(Data excerpts)
Segment Open

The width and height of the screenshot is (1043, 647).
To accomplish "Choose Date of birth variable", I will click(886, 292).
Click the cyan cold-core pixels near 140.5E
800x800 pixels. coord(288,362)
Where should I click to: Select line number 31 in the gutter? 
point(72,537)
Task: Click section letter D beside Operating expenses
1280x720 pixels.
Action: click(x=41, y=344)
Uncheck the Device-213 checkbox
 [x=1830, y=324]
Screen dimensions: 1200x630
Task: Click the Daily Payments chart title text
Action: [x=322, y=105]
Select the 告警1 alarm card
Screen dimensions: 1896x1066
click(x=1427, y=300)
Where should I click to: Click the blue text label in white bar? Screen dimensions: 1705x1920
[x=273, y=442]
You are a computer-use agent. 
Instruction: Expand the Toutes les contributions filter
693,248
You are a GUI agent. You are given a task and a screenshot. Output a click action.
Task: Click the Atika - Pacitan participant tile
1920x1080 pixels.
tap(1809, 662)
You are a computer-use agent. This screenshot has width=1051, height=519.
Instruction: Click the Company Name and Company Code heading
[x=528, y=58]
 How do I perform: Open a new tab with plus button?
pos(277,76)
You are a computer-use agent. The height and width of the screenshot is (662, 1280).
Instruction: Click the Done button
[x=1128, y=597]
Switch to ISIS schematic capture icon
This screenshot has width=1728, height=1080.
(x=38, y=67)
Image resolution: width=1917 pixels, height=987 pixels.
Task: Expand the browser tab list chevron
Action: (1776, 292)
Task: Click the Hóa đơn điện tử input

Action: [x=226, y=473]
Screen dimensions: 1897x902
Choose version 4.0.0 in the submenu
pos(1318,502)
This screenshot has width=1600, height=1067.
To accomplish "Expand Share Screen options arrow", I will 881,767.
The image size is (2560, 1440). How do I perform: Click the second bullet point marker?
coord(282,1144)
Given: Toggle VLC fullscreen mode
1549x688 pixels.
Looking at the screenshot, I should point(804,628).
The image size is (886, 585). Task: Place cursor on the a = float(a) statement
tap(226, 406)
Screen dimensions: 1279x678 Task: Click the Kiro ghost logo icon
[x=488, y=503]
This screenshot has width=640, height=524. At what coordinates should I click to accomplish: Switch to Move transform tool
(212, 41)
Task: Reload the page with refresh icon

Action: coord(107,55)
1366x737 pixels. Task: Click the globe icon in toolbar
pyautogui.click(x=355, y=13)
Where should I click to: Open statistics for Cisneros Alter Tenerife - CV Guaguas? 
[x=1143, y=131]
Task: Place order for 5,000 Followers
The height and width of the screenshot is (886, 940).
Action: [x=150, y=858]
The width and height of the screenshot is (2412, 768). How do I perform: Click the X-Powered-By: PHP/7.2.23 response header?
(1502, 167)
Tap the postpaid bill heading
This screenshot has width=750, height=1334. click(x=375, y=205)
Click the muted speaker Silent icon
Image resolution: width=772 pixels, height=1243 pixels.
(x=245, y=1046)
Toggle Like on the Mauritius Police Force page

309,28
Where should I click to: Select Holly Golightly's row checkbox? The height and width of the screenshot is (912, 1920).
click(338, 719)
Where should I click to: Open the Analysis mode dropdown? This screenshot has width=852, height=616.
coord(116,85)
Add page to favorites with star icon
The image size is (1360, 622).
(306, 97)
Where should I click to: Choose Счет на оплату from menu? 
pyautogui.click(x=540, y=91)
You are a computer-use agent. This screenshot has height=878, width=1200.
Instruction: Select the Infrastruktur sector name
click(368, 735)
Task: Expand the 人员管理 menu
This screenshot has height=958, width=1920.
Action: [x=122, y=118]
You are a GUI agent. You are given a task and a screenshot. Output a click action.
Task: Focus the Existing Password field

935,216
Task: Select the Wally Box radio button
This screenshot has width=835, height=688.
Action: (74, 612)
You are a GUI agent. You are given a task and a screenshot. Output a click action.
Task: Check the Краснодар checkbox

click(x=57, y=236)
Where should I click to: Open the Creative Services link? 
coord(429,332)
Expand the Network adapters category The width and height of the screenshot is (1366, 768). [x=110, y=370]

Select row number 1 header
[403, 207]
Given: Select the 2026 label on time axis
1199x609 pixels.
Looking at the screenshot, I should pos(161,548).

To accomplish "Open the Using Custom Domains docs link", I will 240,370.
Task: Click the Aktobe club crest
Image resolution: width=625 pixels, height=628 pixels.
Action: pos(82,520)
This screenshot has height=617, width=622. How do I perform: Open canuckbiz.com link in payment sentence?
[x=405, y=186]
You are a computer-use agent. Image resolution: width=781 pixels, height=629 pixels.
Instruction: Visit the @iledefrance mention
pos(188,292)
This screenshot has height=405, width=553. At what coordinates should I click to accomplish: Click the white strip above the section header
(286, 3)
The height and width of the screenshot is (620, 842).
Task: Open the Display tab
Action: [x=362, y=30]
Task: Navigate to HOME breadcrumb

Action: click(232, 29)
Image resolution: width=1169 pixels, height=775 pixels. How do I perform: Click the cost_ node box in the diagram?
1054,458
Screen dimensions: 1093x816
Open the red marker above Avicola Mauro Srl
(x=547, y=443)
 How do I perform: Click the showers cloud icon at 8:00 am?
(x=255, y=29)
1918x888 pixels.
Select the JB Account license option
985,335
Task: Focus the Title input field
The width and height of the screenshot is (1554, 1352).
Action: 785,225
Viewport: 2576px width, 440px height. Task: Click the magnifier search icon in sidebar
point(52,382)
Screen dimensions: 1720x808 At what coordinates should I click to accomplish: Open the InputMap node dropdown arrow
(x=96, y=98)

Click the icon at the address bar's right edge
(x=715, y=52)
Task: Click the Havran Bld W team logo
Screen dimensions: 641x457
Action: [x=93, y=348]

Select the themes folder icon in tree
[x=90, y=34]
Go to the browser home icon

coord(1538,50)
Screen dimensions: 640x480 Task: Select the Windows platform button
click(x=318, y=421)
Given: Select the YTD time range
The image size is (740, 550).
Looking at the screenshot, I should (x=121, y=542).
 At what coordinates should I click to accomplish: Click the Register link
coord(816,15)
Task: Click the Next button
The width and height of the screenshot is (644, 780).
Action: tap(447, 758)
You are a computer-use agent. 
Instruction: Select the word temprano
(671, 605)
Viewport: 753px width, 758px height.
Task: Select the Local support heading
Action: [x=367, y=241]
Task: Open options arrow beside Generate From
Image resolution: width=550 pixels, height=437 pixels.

Segment Closed

**THE TASK**
You are asked to transcribe the complete data exactly.

**EXERCISE OUTPUT**
The width and height of the screenshot is (1043, 647).
To accomplish "Choose Date of birth variable", I will click(886, 292).
Click the cyan cold-core pixels near 140.5E
800x800 pixels. coord(288,362)
Where should I click to: Select line number 31 in the gutter? 
point(72,537)
Task: Click section letter D beside Operating expenses
1280x720 pixels.
Action: click(x=41, y=344)
Uncheck the Device-213 checkbox
 [x=1830, y=324]
Screen dimensions: 1200x630
Task: Click the Daily Payments chart title text
Action: [x=322, y=105]
Select the 告警1 alarm card
Screen dimensions: 1896x1066
click(x=1427, y=300)
Where should I click to: Click the blue text label in white bar? Screen dimensions: 1705x1920
[x=273, y=442]
You are a computer-use agent. 
Instruction: Expand the Toutes les contributions filter
693,248
You are a GUI agent. You are given a task and a screenshot. Output a click action.
Task: Click the Atika - Pacitan participant tile
1920x1080 pixels.
tap(1809, 662)
You are a computer-use agent. This screenshot has width=1051, height=519.
Instruction: Click the Company Name and Company Code heading
[x=528, y=58]
 How do I perform: Open a new tab with plus button?
pos(277,76)
You are a computer-use agent. The height and width of the screenshot is (662, 1280).
Instruction: Click the Done button
[x=1128, y=597]
Switch to ISIS schematic capture icon
This screenshot has width=1728, height=1080.
(x=38, y=67)
Image resolution: width=1917 pixels, height=987 pixels.
Task: Expand the browser tab list chevron
Action: (1776, 292)
Task: Click the Hóa đơn điện tử input

Action: [x=226, y=473]
Screen dimensions: 1897x902
Choose version 4.0.0 in the submenu
pos(1318,502)
This screenshot has width=1600, height=1067.
To accomplish "Expand Share Screen options arrow", I will 881,767.
The image size is (2560, 1440). How do I perform: Click the second bullet point marker?
coord(282,1144)
Given: Toggle VLC fullscreen mode
1549x688 pixels.
Looking at the screenshot, I should point(804,628).
The image size is (886, 585). Task: Place cursor on the a = float(a) statement
tap(226, 406)
Screen dimensions: 1279x678 Task: Click the Kiro ghost logo icon
[x=488, y=503]
This screenshot has width=640, height=524. At what coordinates should I click to accomplish: Switch to Move transform tool
(212, 41)
Task: Reload the page with refresh icon

Action: coord(107,55)
1366x737 pixels. Task: Click the globe icon in toolbar
pyautogui.click(x=355, y=13)
Where should I click to: Open statistics for Cisneros Alter Tenerife - CV Guaguas? 
[x=1143, y=131]
Task: Place order for 5,000 Followers
The height and width of the screenshot is (886, 940).
Action: [x=150, y=858]
The width and height of the screenshot is (2412, 768). How do I perform: Click the X-Powered-By: PHP/7.2.23 response header?
(1502, 167)
Tap the postpaid bill heading
This screenshot has width=750, height=1334. click(x=375, y=205)
Click the muted speaker Silent icon
Image resolution: width=772 pixels, height=1243 pixels.
(x=245, y=1046)
Toggle Like on the Mauritius Police Force page

309,28
Where should I click to: Select Holly Golightly's row checkbox? The height and width of the screenshot is (912, 1920).
click(338, 719)
Where should I click to: Open the Analysis mode dropdown? This screenshot has width=852, height=616.
coord(116,85)
Add page to favorites with star icon
The image size is (1360, 622).
(306, 97)
Where should I click to: Choose Счет на оплату from menu? 
pyautogui.click(x=540, y=91)
You are a computer-use agent. This screenshot has height=878, width=1200.
Instruction: Select the Infrastruktur sector name
click(368, 735)
Task: Expand the 人员管理 menu
This screenshot has height=958, width=1920.
Action: [x=122, y=118]
You are a GUI agent. You are given a task and a screenshot. Output a click action.
Task: Focus the Existing Password field

935,216
Task: Select the Wally Box radio button
This screenshot has width=835, height=688.
Action: (74, 612)
You are a GUI agent. You are given a task and a screenshot. Output a click action.
Task: Check the Краснодар checkbox

click(x=57, y=236)
Where should I click to: Open the Creative Services link? 
coord(429,332)
Expand the Network adapters category The width and height of the screenshot is (1366, 768). [x=110, y=370]

Select row number 1 header
[403, 207]
Given: Select the 2026 label on time axis
1199x609 pixels.
Looking at the screenshot, I should pos(161,548).

To accomplish "Open the Using Custom Domains docs link", I will 240,370.
Task: Click the Aktobe club crest
Image resolution: width=625 pixels, height=628 pixels.
Action: pos(82,520)
This screenshot has height=617, width=622. How do I perform: Open canuckbiz.com link in payment sentence?
[x=405, y=186]
You are a computer-use agent. Image resolution: width=781 pixels, height=629 pixels.
Instruction: Visit the @iledefrance mention
pos(188,292)
This screenshot has height=405, width=553. At what coordinates should I click to accomplish: Click the white strip above the section header
(286, 3)
The height and width of the screenshot is (620, 842).
Task: Open the Display tab
Action: [x=362, y=30]
Task: Navigate to HOME breadcrumb

Action: click(232, 29)
Image resolution: width=1169 pixels, height=775 pixels. How do I perform: Click the cost_ node box in the diagram?
1054,458
Screen dimensions: 1093x816
Open the red marker above Avicola Mauro Srl
(x=547, y=443)
 How do I perform: Click the showers cloud icon at 8:00 am?
(x=255, y=29)
1918x888 pixels.
Select the JB Account license option
985,335
Task: Focus the Title input field
The width and height of the screenshot is (1554, 1352).
Action: 785,225
Viewport: 2576px width, 440px height. Task: Click the magnifier search icon in sidebar
point(52,382)
Screen dimensions: 1720x808 At what coordinates should I click to accomplish: Open the InputMap node dropdown arrow
(x=96, y=98)

Click the icon at the address bar's right edge
(x=715, y=52)
Task: Click the Havran Bld W team logo
Screen dimensions: 641x457
Action: [x=93, y=348]

Select the themes folder icon in tree
[x=90, y=34]
Go to the browser home icon

coord(1538,50)
Screen dimensions: 640x480 Task: Select the Windows platform button
click(x=318, y=421)
Given: Select the YTD time range
The image size is (740, 550).
Looking at the screenshot, I should (x=121, y=542).
 At what coordinates should I click to accomplish: Click the Register link
coord(816,15)
Task: Click the Next button
The width and height of the screenshot is (644, 780).
Action: tap(447, 758)
You are a computer-use agent. 
Instruction: Select the word temprano
(671, 605)
Viewport: 753px width, 758px height.
Task: Select the Local support heading
Action: [x=367, y=241]
Task: Open options arrow beside Generate From
Image resolution: width=550 pixels, height=437 pixels.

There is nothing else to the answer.